Anyway, the sandwich started
me thinking about my many ties and trips to the flagship Marshall Field store in
downtown Chicago. Those excursions started when I was very young. My father, an
osteopathic physician, had an office on the seventeenth floor of the Marshall
Field Annex, and Mom would end shopping trips by taking me to the bargain basement where, hidden away in a
corner, was a snack bar that far as I can remember only served hot dogs and
frozen malts. I loved it. Then, nearby, was a secret door (I just thought it was
a secret—it really wasn’t) that opened to a staircase. Go up one floor and
through the door and, like magic, we were in the lobby of the annex without having
to go out of the building and cross the downtown street. We’d take the elevator
to the seventeenth floor. That was in the day when there was a white-gloved,
uniformed operator in every elevator.
By the time I was old enough
to be turned loose in the store, I knew every inch of every floor. I could take you to household goods or teen
clothes. I knew we came in by the glove counter, and on that pillared first floor
were the hosiery and jewelry counters. On the sixth floor you could choose from
several restaurants. The Walnut Room, a bit staid and dignified, was the main
dining area, but Mom and I always liked The Verandah, decorated as though it were
part of a southern mansion. In fact, I bet I had the classic sandwich there.

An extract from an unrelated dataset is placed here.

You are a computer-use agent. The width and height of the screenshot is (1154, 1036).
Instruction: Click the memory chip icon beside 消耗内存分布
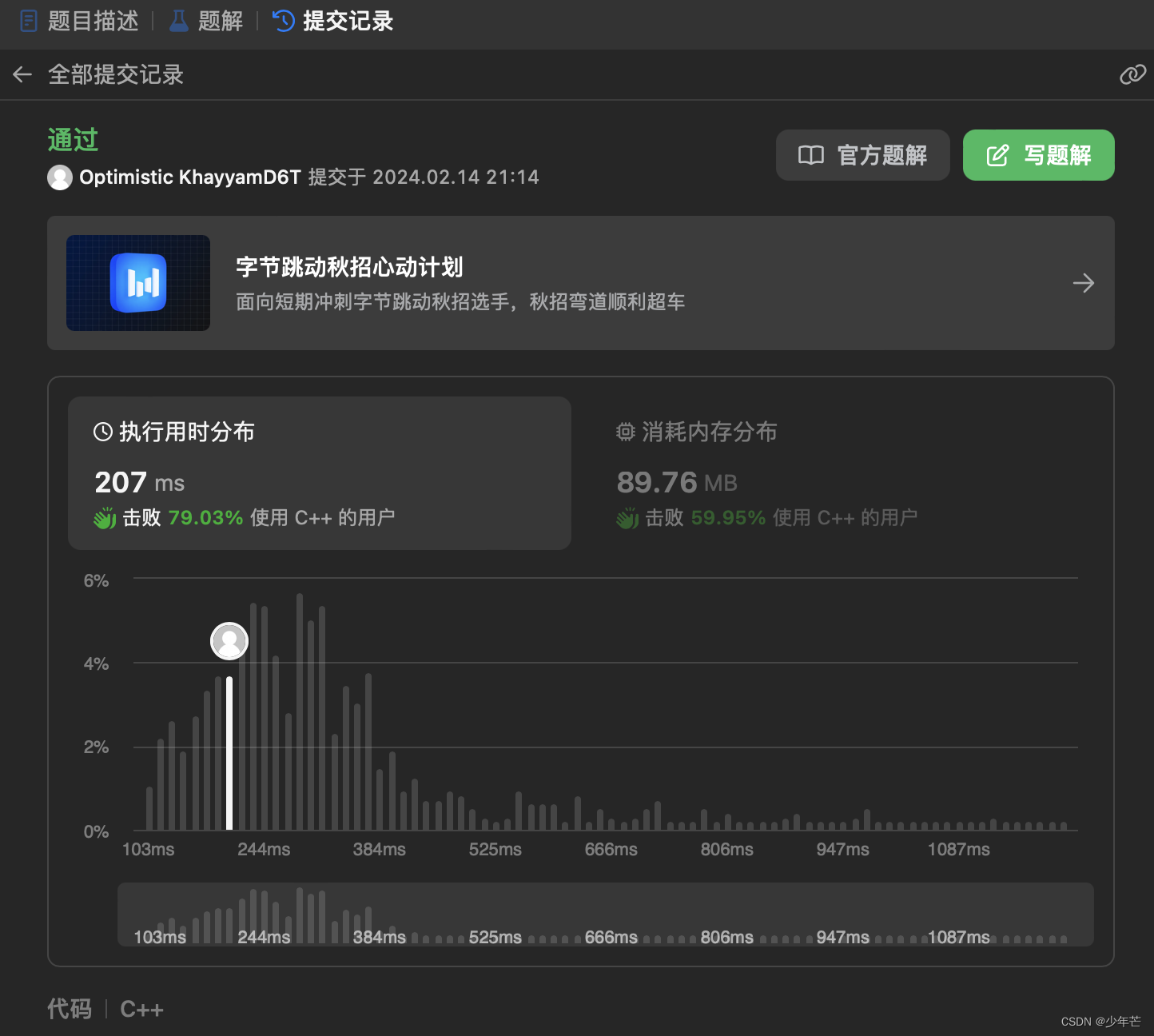click(x=627, y=432)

And I know at least once, when Mom was nowhere around, my friend Eleanor Lee
and I rode up the down escalator and down the up, to the consternation of store
employees no doubt. Today I’m uncertain of my footing on escalators and avoid
them when I can, so I look back on that adventure with awe.
Eventually I could go downtown by myself, riding the IC or Illinois Central commuter train. And mostly I went to Marshall Field’s though I did give a bit of business to rival Carson, Pirie & Scott just a block down State Street. I remember once paying twenty dollars for a blouse and thinking I was terribly extravagant. By then, Dad had closed his downtown office and was full time president of the Chicago College of Osteopathy and administrator of the adjacent hospital, so I had no downtown refuge.
The last time I was at Field’s
was in the nineties, when I visited with a Texas friend who had grown up in a
northwest Chicago suburb. We had lunch in the Walnut Room, and it was a bit
shabby. We both felt the magic we remembered from our childhood was gone. But
my connection to Field’s doesn’t end there.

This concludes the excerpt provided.